> _DATA FOR ANALYSIS_:
++++++++++++++++++++

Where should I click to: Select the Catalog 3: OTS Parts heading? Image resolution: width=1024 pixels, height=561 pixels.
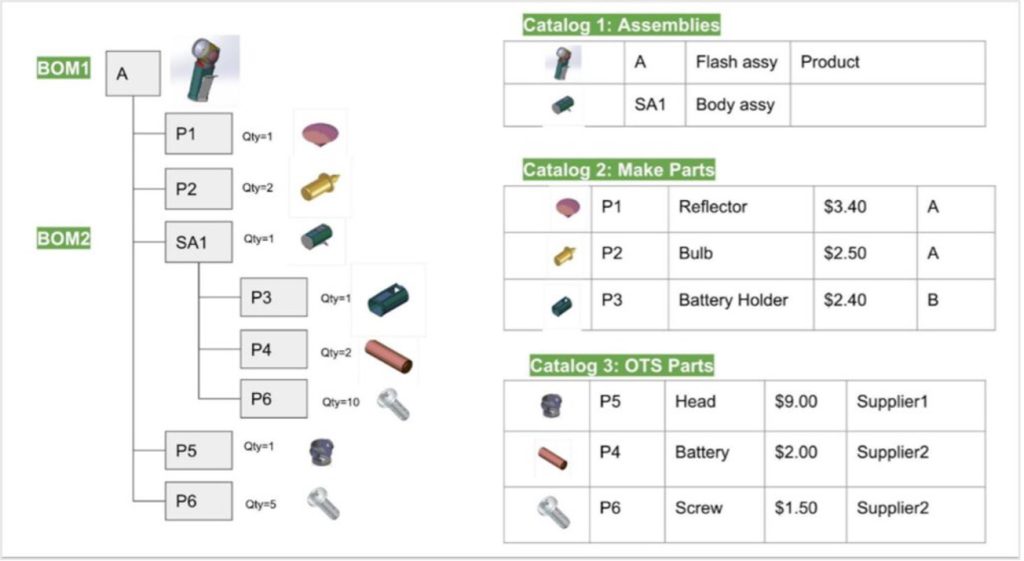point(621,365)
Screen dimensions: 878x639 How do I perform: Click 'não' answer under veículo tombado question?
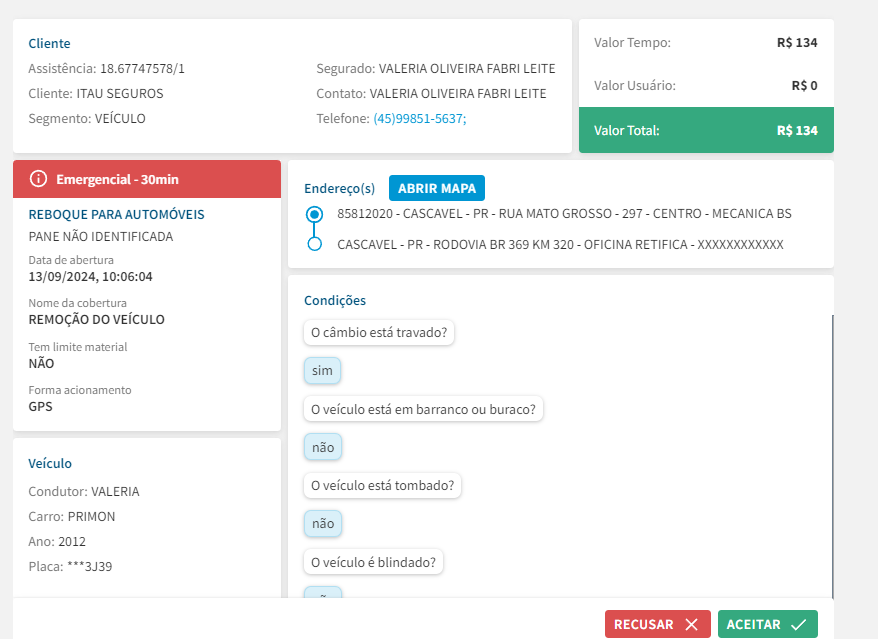tap(322, 523)
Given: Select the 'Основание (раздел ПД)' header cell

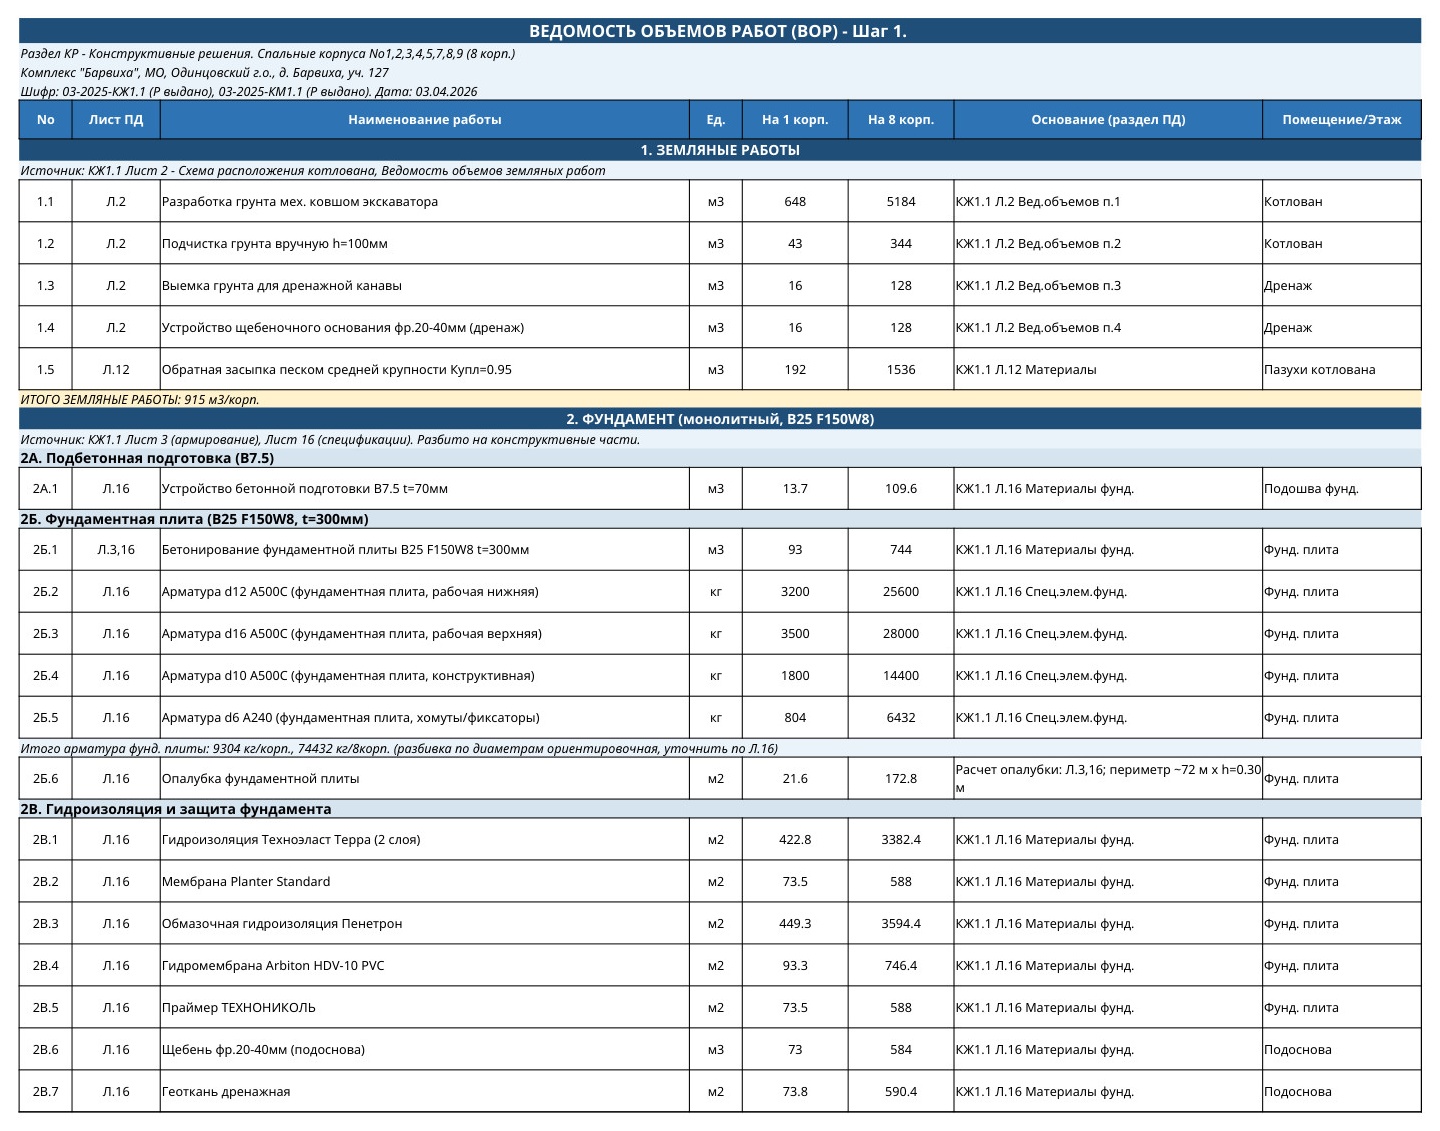Looking at the screenshot, I should (1108, 119).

++++++++++++++++++++

> _DIRECTIONS_: Where the line containing "Screen dimensions: 878x639" appears above, start there and set down each line exactly through the last line of the data; leave out every picture.

> _OUTPUT FOR THIS EXERCISE_:
Screen dimensions: 878x639 How do I perform: Click 'não' answer under veículo tombado question?
tap(322, 523)
Given: Select the 'Основание (раздел ПД)' header cell

Looking at the screenshot, I should (1108, 119).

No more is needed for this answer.